Before I say anything, I want you to know that I love the Comhaltas and have been a member. We were delighted to visit Belgrave Square and to know how important the organization is to the furtherance and support of Irish music.

Now, the issue at hand. The Catholic Ethos. In the States, a lot of people say that we are basically a Christian nation. This is used as a pretext for promulgating Christianity over other forms of religious expression by certain reactionary sects such as the Southern Baptists.

Is Ireland a Catholic nation? At first blush it would appear so. It would seem that if the majority of the membership of Comhaltas would like to have a Catholic mass conducted under it's banner, then this is OK.

Here in the States, we think of this as the "tyranny of the majority".
It goes back to the philosophy behind the framing of our
Constitution. The United States is not a Christian, Jewish, Muslim, Buddhist, Zoroastrian country. We do have organizations that are non-profit with a particular leaning but they do not represent our county as governmental or necessarilly American cultural bodies. It may be different in Ireland, I don't know.

Can a Jew be a Comhaltas member? Can a Muslim be a Comhaltas member? So the mission statement ostensibly says. But can a Jew in good conscience attend a mass other than as a disinterested spectator? Can a Muslim? Can a Protestant for that matter? Can an Atheist? Does this bias enter into the selection of those contestants at a Fleadh? jA religious ethos promulgated in an organization doesn't make me feel wholly comfortable with it.

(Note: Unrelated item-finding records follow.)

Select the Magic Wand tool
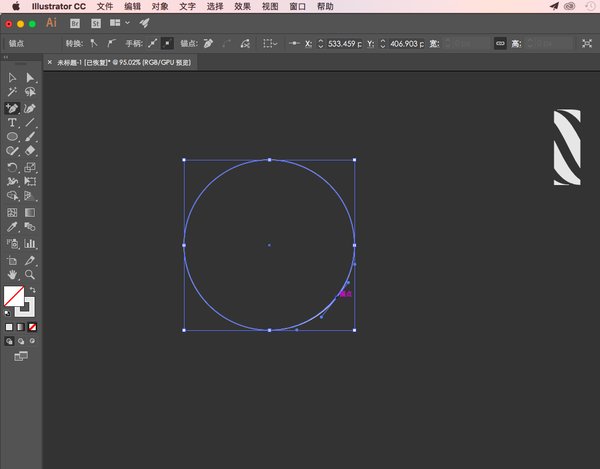The image size is (600, 469). click(x=12, y=92)

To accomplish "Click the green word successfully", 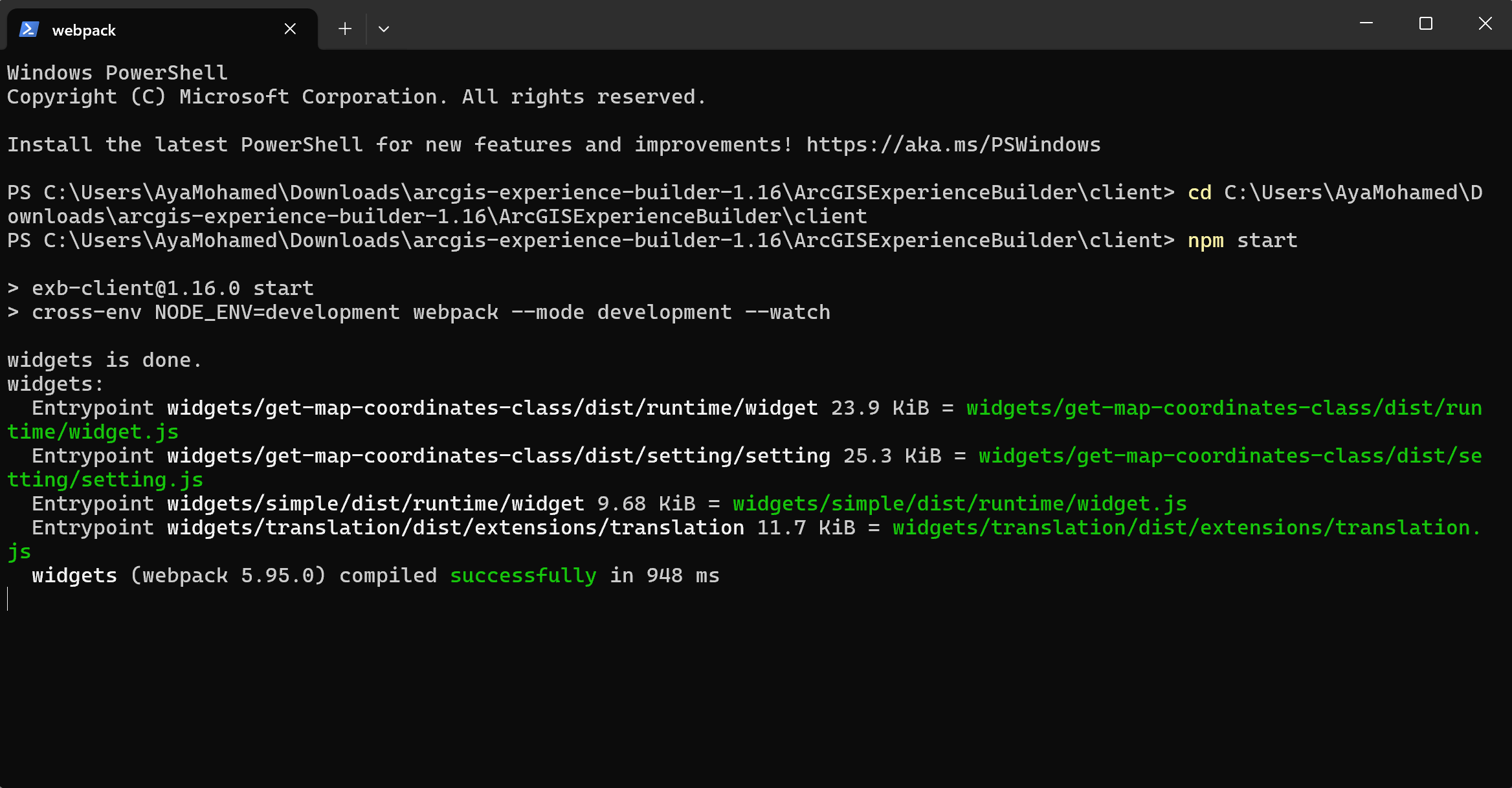I will click(x=523, y=576).
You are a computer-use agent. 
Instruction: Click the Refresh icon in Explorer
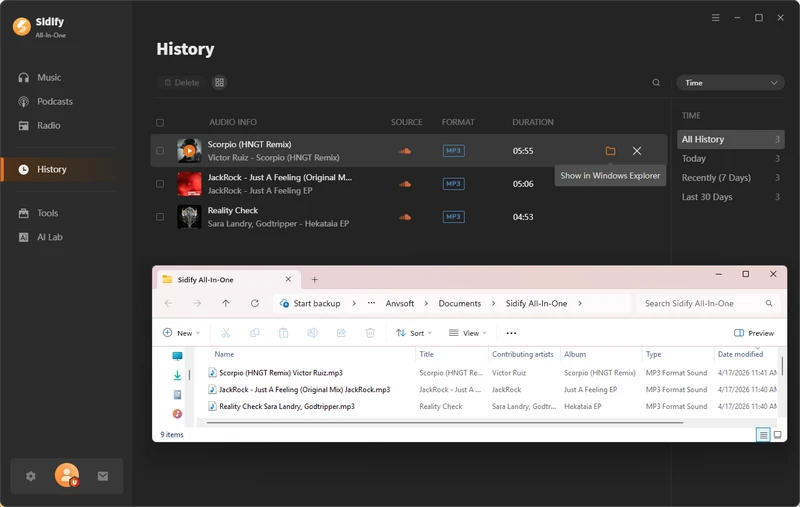[x=255, y=303]
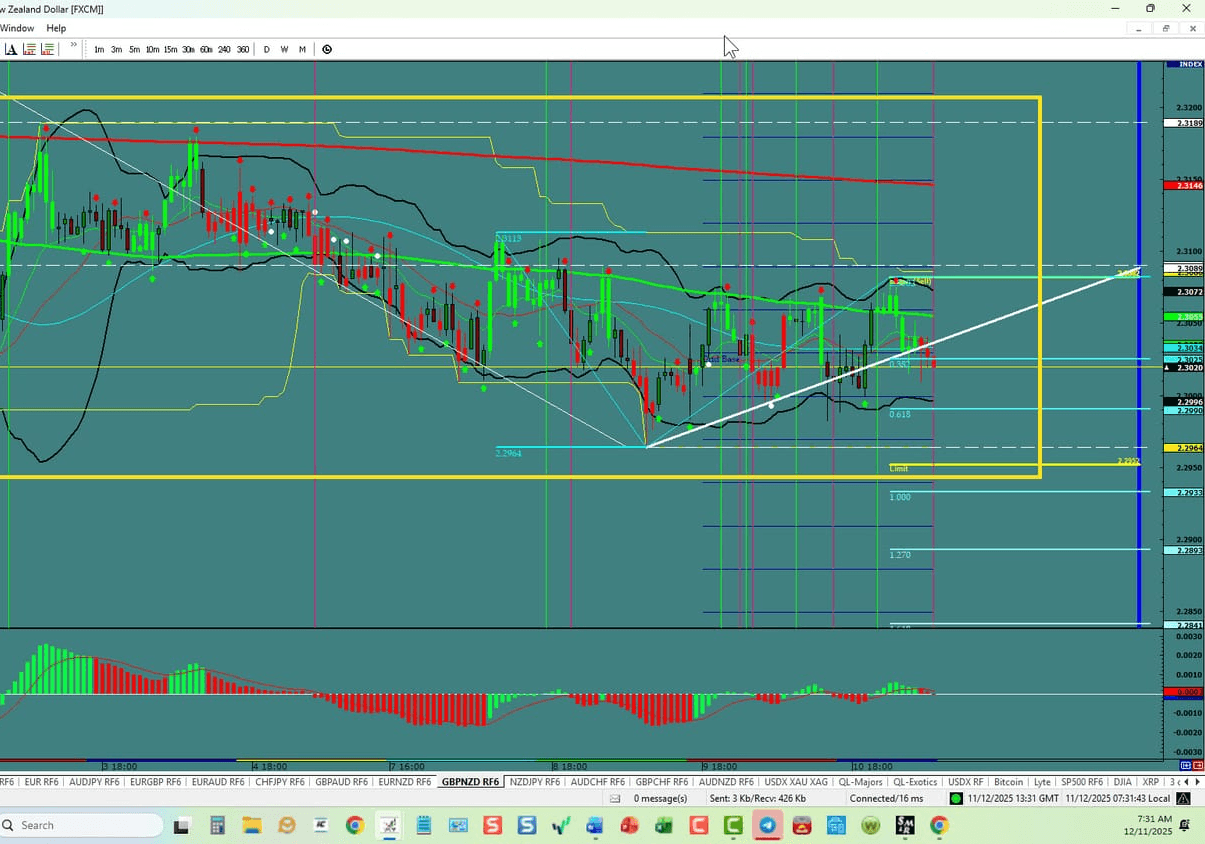Image resolution: width=1205 pixels, height=844 pixels.
Task: Switch chart to Daily (D) timeframe
Action: (x=266, y=48)
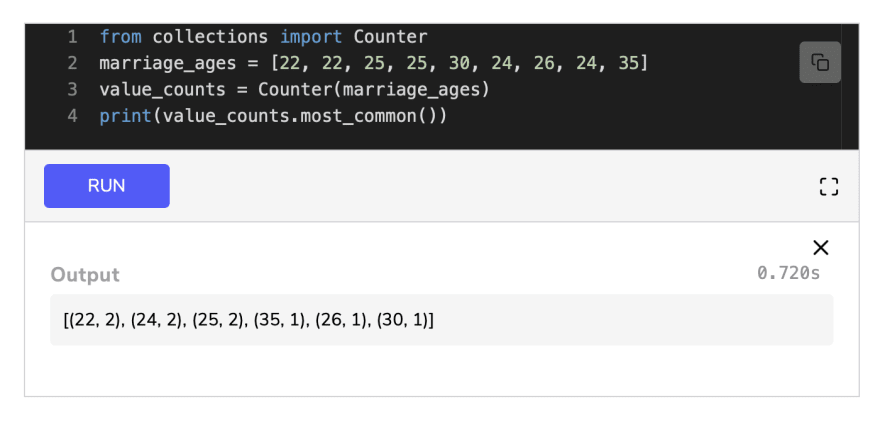This screenshot has width=880, height=421.
Task: Expand the editor with the fullscreen icon
Action: [828, 186]
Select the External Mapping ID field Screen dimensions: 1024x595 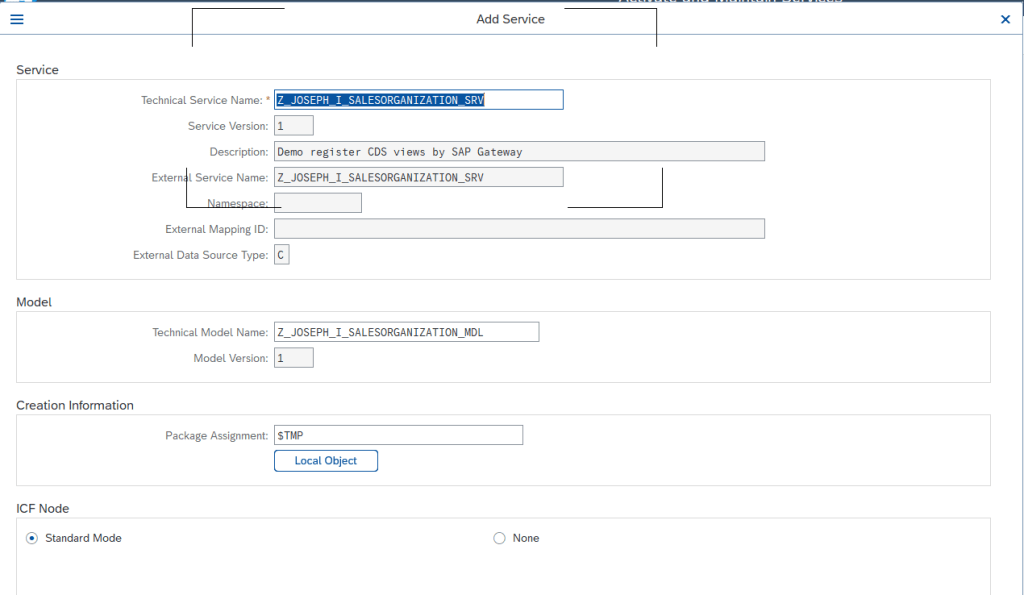(519, 229)
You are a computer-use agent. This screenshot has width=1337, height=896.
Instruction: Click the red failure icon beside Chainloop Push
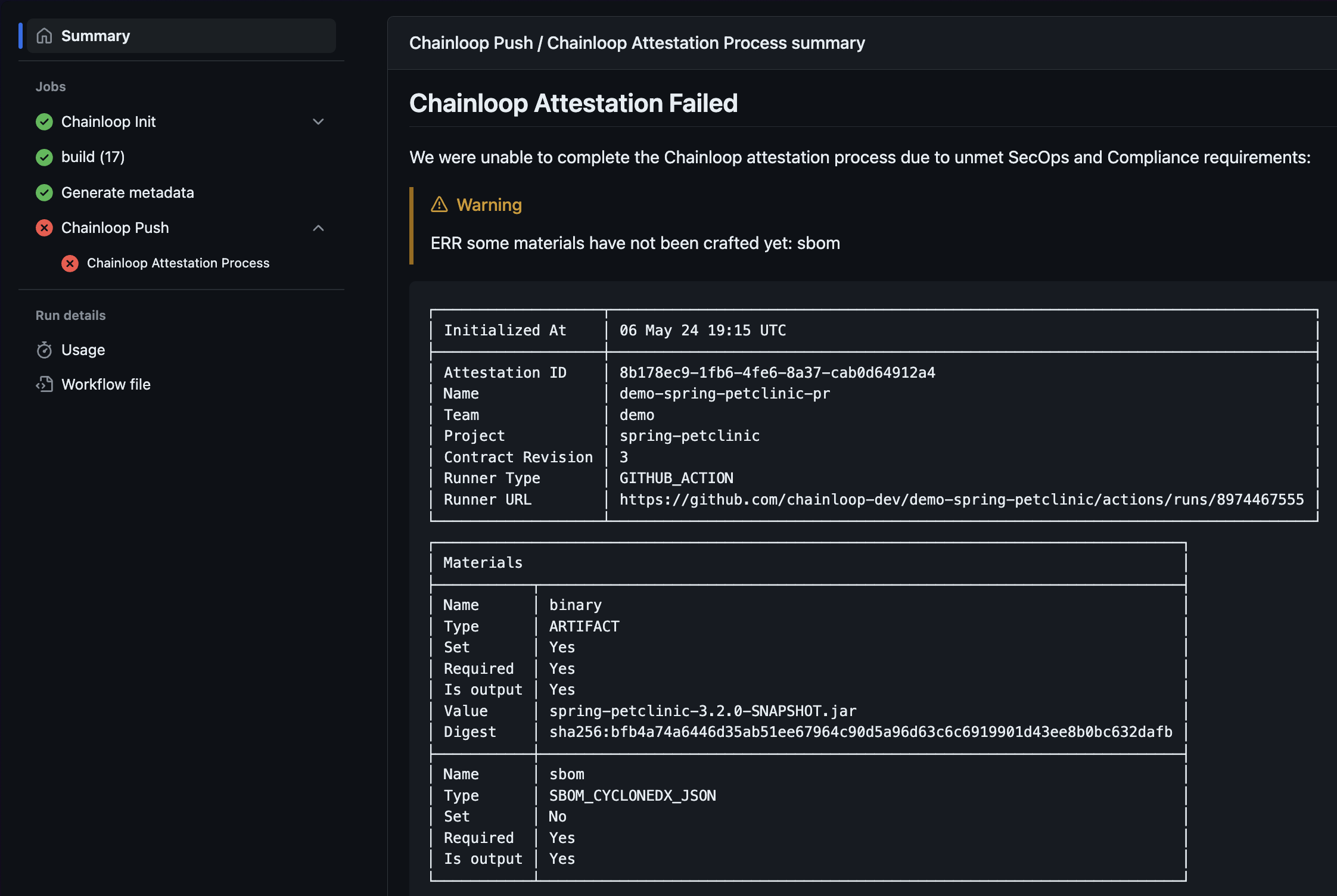click(x=44, y=228)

I don't know the answers. These are questions not opinions. I confess an ignorance of Irish "culture" although I loved our visit to Ireland and the Irish people that we met. I also love the Comhaltas and what they do. Wish we had something like that here in the States.

The closest thing I can think of is the "bluegrass" community which as far as I know doesn't have a formal church ceremony under their respective auspices but there is a cultural bias.

I wish the Comhaltas well and hope that this difficulty can be resolved. I do see it as a problem.